P.S. beim Durchlauf mit dem Debuger habe ich herausgefunden das alle Einträge der Tabelle kunden in der WhileSchleife richtig rausgeholt werden.

ich bin für jede Hilfe dankbar


----------



## eRaaaa (16. Aug 2010)

XoxoL hat gesagt.:


> normallerweise solte der Vector nach allen Durchläufen auch fünf verschieden Einträge beinhalten tut er aber nicht.


 Wie/Womit hast du das überprüft?

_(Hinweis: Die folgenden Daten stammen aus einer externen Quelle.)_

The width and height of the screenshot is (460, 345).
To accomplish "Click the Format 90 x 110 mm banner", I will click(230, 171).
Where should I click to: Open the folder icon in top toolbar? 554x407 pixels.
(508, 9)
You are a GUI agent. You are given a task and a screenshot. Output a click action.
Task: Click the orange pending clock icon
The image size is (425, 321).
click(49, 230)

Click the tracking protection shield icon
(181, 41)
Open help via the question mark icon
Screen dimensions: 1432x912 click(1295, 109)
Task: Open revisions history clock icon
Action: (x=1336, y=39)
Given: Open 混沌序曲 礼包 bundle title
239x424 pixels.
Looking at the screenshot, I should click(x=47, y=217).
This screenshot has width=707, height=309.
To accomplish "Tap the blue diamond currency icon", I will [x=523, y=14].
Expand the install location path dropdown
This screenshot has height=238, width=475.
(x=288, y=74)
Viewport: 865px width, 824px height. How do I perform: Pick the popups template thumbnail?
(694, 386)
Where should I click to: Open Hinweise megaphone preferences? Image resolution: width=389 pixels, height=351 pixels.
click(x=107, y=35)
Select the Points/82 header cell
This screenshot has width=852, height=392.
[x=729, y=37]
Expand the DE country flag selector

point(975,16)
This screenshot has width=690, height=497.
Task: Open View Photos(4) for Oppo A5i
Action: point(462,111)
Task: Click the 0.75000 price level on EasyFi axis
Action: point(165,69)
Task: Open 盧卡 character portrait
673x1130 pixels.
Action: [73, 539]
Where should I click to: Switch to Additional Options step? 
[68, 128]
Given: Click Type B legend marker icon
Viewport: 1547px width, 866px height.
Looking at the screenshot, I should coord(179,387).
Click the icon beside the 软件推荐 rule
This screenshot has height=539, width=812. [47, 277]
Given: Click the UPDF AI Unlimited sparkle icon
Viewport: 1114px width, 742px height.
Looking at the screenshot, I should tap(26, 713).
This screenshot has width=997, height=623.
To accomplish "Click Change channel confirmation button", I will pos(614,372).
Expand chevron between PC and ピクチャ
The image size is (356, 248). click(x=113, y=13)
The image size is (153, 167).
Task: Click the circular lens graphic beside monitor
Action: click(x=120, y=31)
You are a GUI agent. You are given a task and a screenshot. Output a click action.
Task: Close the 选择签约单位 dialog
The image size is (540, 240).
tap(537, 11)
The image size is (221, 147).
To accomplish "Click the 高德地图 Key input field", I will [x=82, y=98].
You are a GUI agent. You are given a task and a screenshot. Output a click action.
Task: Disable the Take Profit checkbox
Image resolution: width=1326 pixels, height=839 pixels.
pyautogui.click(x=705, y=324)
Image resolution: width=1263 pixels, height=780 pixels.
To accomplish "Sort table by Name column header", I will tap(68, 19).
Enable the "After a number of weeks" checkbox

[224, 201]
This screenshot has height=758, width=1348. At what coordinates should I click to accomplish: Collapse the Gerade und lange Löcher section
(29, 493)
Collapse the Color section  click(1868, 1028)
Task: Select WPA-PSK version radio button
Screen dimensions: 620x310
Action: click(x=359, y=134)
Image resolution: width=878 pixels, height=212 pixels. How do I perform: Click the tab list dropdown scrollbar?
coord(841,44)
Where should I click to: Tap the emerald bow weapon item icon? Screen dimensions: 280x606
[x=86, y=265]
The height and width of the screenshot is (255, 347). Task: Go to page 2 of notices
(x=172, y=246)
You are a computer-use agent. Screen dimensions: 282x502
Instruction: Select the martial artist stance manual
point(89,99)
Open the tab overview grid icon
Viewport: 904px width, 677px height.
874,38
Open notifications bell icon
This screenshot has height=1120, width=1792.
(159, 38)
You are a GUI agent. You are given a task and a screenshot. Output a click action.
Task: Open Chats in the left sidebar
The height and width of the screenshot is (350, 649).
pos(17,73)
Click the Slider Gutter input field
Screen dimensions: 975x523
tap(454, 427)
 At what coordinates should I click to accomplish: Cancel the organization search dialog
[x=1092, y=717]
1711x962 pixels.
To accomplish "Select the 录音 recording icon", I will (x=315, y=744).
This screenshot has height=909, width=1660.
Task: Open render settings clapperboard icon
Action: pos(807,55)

Bist du sicher dass du den richtigen Vektor angeschaut hast?


> Bei der rückgabe beinhaltet der Vector fünf gleiche Einträge (fünf mal der letzte eintrag aus de Tabelle) d. h. alle vorheriegen Einträge werden jeweils beim nächsten mal einfach durch den akruellen überschrieben.
> P.S. beim Durchlauf mit dem Debuger habe ich herausgefunden das alle Einträge der Tabelle kunden in der WhileSchleife richtig rausgeholt werden.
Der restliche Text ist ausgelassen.